What is a PCC?

You get some interesting reactions when you say you would like to be the next Police and Crime Commissioner for Dorset - some people question your sanity - more though are really supportive. 

What does a PCC do? Boiled down to its essence, the role is to be the voice of the community and hold the chief constable and police force to account, allocate resources, commission appropriate initiatives and act to help counter national threats as appropriate. 

The Police and Crime Commissioner is your representative, the people of Dorset elect them to represent their wishes. That is why it is a political role – if you don’t like what’s happening or think it could be done better then you can change things via the ballot box.
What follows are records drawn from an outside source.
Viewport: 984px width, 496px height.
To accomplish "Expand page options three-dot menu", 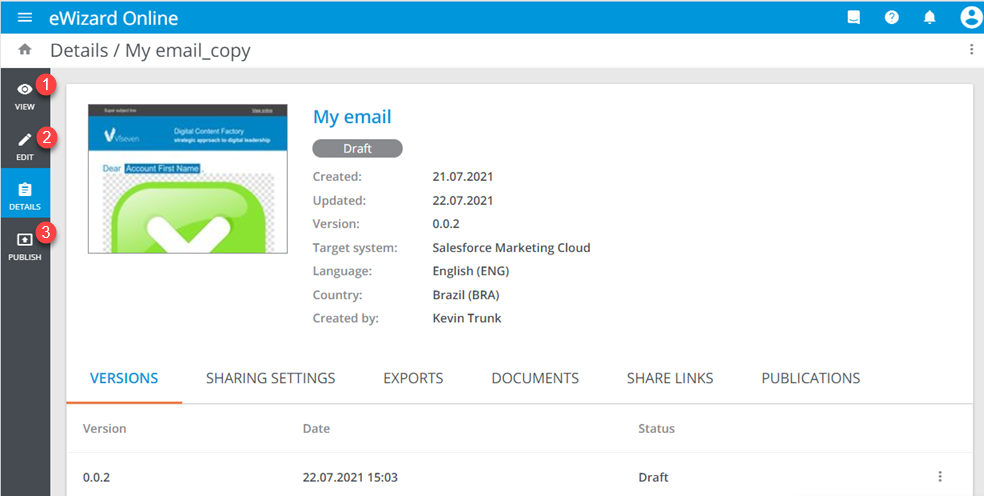I will (x=971, y=50).
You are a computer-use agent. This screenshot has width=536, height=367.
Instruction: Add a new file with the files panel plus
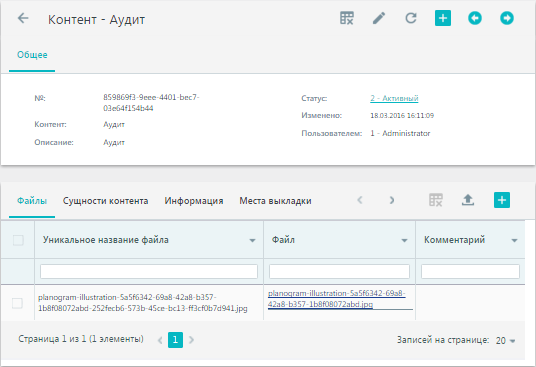(502, 200)
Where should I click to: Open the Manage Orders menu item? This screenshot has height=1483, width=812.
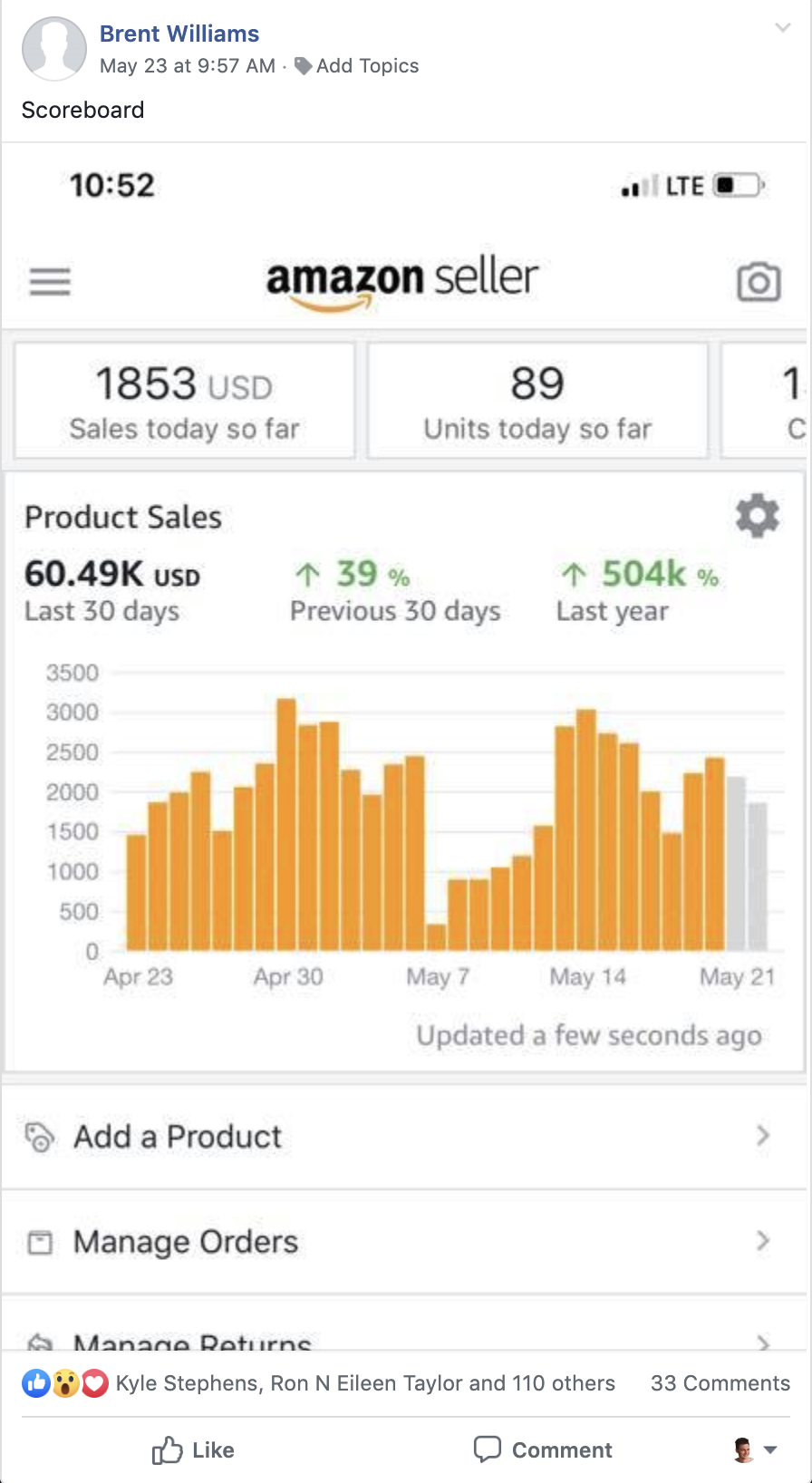186,1242
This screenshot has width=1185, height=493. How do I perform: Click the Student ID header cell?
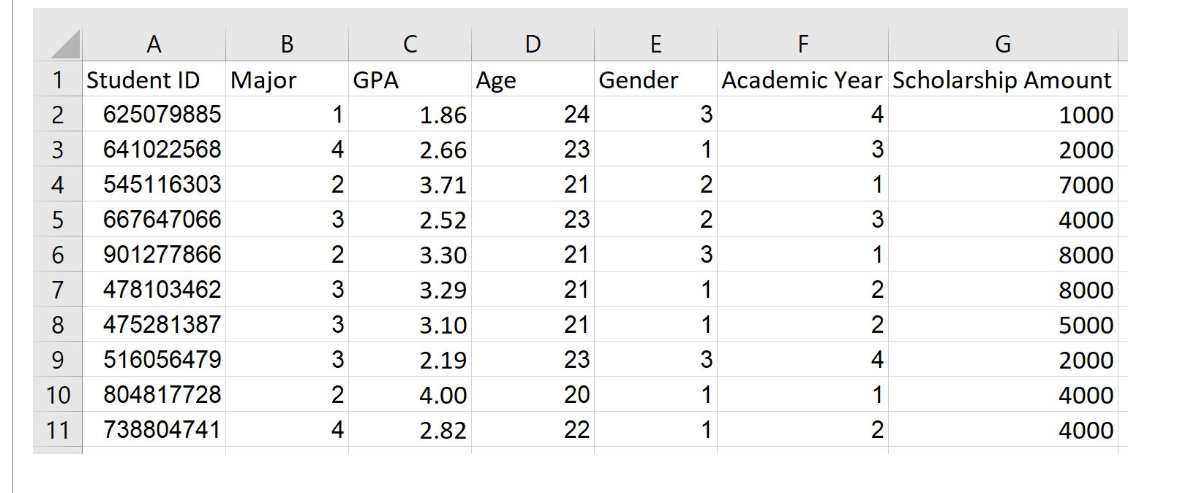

Fundamentally then any PCC candidate needs to really do three things:-

a/ Communicate with the electorate to understand their needs regarding policing and crime issues that affect them – (see the bottom of the page and please take my Police and Crime Survey)

b/ Craft clear strategic priorities based on those needs that will improve the safety of the people of Dorset 

c/ Agree a Crime plan with the Chief Constable and hold them accountable for its delivery

Whilst Dorset Police are a good force there are things that could be improved – a particular issue that occurs widely across parts of the county is that of Anti-Social Behaviour – this Quality of Life crime is the one that is raised time and again at neighbourhood forums. The rate for Dorset is the second worst in the South of England. 

To balance this clear need there are new crime patterns such as online fraud, domestic abuse, stalking and harassment and modern slavery. These are now being more recognised and reported or evolving due to new technology.

There are ways to improve this - there does not need to be the stark choice between the clear threats and the less violent crime grinding down our happiness and quality of life. This can be improved if we keep the needs of victims and their community at the forefront as we also recognise the vulnerability of some perpetrators. 

So why would anyone want to do this? I can only speak for myself and like most things it comes down to an emotion. Firstly, it is about home, keeping us safer and more secure. I was born and have always lived here so I have played on the beach, in the parks and drank in the pubs. I love this place and have no ambition save one – to make Dorset the safest county.